What to produce. "Click the layer Opacity slider" appears in one line of the listing below; retype that line and every later line exactly, stopping at the end, and nothing else.

====================

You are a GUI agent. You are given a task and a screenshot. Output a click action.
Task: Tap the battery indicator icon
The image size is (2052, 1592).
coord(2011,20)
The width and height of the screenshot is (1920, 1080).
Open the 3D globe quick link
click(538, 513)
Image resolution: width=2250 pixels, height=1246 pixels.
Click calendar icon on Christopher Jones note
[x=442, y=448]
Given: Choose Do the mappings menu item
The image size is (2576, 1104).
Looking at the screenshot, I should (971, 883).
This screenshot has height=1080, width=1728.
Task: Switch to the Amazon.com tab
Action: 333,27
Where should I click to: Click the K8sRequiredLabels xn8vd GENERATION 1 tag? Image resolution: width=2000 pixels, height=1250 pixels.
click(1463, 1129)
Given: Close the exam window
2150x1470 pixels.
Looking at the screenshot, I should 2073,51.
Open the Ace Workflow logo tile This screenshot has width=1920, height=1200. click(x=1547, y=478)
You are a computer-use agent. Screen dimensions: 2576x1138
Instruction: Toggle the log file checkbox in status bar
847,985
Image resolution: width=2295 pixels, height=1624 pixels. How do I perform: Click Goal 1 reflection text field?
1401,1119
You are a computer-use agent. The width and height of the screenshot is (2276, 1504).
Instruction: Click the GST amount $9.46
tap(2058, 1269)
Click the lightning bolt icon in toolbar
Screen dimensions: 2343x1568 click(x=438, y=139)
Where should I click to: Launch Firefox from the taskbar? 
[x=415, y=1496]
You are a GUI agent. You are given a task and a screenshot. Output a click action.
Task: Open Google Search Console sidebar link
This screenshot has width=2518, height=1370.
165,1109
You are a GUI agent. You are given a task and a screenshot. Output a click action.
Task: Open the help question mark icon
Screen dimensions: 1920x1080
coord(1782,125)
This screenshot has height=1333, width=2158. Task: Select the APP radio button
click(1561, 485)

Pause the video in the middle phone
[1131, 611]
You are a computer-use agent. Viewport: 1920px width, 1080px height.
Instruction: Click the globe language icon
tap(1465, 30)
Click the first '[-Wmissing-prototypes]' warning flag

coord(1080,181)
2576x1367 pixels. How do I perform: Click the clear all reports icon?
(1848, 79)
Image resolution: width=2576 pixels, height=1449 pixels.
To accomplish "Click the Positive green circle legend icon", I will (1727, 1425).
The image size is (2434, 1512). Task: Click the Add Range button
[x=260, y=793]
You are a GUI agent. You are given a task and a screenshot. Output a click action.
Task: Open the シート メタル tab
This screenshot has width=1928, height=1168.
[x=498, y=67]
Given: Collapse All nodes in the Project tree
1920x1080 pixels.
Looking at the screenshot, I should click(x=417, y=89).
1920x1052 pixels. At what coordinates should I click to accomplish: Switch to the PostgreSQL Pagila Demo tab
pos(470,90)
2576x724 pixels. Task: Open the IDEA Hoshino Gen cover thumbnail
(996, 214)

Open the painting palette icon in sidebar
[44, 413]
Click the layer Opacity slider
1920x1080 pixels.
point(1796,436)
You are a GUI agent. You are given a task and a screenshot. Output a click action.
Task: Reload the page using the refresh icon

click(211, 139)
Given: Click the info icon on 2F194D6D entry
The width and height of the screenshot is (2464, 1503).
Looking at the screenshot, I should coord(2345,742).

====================

Reply to the exercise.
Click the layer Opacity slider
1920x1080 pixels.
point(1796,436)
You are a GUI agent. You are given a task and a screenshot. Output a click action.
Task: Reload the page using the refresh icon

click(211, 139)
Given: Click the info icon on 2F194D6D entry
The width and height of the screenshot is (2464, 1503).
Looking at the screenshot, I should coord(2345,742).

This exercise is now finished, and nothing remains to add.